Of all the lines in the entries below, give again exactly those starting at the line containing "OSSERVAZIONI GUIDATE (937, 1134)" and ending at the line containing "[Manca ormai pochissimo", both ends included, and no others.
[[ Data for analysis, beginning ]]
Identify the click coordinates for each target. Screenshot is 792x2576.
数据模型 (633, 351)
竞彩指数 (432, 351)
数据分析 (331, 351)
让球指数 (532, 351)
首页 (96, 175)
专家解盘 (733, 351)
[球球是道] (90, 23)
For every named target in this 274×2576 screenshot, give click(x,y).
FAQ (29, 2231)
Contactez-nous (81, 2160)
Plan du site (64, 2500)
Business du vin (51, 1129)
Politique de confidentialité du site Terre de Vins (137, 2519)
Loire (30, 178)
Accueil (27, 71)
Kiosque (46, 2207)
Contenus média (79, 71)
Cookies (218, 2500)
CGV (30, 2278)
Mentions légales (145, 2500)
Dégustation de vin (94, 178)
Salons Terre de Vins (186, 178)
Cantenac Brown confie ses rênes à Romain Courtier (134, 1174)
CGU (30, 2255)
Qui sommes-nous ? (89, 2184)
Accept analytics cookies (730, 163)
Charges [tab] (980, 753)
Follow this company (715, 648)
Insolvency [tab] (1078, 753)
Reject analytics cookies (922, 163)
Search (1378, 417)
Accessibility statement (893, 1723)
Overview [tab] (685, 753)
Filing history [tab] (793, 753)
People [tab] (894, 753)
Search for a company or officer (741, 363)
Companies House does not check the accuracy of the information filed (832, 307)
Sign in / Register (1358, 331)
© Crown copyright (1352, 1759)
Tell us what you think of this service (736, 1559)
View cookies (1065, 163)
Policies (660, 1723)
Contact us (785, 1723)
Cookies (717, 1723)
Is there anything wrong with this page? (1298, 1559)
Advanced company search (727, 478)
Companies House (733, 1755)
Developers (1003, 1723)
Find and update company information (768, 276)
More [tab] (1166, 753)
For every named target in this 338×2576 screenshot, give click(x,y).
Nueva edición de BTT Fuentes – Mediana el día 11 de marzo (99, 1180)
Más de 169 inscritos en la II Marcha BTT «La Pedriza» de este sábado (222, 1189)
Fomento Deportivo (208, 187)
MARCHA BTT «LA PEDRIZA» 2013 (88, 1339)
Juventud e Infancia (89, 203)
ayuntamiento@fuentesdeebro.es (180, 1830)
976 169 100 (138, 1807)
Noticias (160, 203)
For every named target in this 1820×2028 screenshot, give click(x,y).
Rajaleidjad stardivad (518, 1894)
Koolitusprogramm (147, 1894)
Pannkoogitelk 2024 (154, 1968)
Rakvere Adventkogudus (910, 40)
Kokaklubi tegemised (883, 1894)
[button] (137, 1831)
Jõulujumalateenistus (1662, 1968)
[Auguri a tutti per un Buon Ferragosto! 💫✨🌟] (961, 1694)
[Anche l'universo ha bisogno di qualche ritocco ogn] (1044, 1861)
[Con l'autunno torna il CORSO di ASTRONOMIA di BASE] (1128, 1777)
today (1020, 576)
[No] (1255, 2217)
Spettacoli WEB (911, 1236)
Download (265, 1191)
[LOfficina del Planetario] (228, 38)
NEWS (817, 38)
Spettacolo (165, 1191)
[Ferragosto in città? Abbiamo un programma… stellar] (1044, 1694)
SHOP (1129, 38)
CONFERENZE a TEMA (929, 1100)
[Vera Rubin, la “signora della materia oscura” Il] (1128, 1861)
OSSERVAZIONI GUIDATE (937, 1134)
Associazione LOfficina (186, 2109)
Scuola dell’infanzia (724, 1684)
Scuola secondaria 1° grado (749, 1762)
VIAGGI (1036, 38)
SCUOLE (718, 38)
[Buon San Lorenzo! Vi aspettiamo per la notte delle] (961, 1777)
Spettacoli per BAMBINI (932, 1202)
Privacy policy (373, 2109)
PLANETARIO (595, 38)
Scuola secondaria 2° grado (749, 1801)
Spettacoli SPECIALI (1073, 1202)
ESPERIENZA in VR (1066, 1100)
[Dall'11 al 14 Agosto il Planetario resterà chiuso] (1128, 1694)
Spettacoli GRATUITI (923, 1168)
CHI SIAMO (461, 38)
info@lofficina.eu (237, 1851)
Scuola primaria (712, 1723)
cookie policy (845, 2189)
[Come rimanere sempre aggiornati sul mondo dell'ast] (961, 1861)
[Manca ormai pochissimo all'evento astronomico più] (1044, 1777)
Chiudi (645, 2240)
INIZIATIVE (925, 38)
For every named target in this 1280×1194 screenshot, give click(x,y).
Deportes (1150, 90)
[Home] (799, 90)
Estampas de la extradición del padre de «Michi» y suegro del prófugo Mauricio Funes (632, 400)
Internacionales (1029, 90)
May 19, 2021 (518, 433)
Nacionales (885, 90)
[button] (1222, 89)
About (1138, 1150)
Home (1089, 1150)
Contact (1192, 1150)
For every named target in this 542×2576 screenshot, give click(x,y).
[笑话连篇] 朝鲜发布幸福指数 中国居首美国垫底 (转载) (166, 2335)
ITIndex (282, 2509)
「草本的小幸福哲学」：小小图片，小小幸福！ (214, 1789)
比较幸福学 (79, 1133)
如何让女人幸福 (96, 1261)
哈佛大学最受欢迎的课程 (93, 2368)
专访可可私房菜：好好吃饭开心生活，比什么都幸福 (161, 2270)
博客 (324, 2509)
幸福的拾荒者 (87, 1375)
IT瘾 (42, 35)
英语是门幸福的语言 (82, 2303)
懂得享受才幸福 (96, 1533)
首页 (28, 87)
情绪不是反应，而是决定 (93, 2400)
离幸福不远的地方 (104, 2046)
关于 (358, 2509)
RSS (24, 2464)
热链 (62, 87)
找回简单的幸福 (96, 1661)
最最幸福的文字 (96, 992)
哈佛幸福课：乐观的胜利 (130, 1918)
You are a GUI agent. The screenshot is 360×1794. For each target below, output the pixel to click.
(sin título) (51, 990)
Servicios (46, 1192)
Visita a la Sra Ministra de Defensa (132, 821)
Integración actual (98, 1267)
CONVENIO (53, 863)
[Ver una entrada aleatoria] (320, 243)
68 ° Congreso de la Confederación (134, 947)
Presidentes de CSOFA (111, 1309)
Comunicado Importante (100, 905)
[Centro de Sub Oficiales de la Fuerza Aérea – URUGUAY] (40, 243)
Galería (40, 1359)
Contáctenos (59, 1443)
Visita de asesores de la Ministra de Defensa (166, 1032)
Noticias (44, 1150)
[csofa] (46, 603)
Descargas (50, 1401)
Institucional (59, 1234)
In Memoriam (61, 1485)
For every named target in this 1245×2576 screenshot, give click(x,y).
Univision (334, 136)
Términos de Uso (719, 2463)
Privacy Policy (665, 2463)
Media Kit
[[ Data for analysis, end ]]
Exercise result
OSSERVAZIONI GUIDATE (937, 1134)
Associazione LOfficina (186, 2109)
Scuola dell’infanzia (724, 1684)
Scuola secondaria 1° grado (749, 1762)
VIAGGI (1036, 38)
SCUOLE (718, 38)
[Buon San Lorenzo! Vi aspettiamo per la notte delle] (961, 1777)
Spettacoli per BAMBINI (932, 1202)
Privacy policy (373, 2109)
PLANETARIO (595, 38)
Scuola secondaria 2° grado (749, 1801)
Spettacoli SPECIALI (1073, 1202)
ESPERIENZA in VR (1066, 1100)
[Dall'11 al 14 Agosto il Planetario resterà chiuso] (1128, 1694)
Spettacoli GRATUITI (923, 1168)
CHI SIAMO (461, 38)
info@lofficina.eu (237, 1851)
Scuola primaria (712, 1723)
cookie policy (845, 2189)
[Come rimanere sempre aggiornati sul mondo dell'ast] (961, 1861)
[Manca ormai pochissimo all'evento astronomico più] (1044, 1777)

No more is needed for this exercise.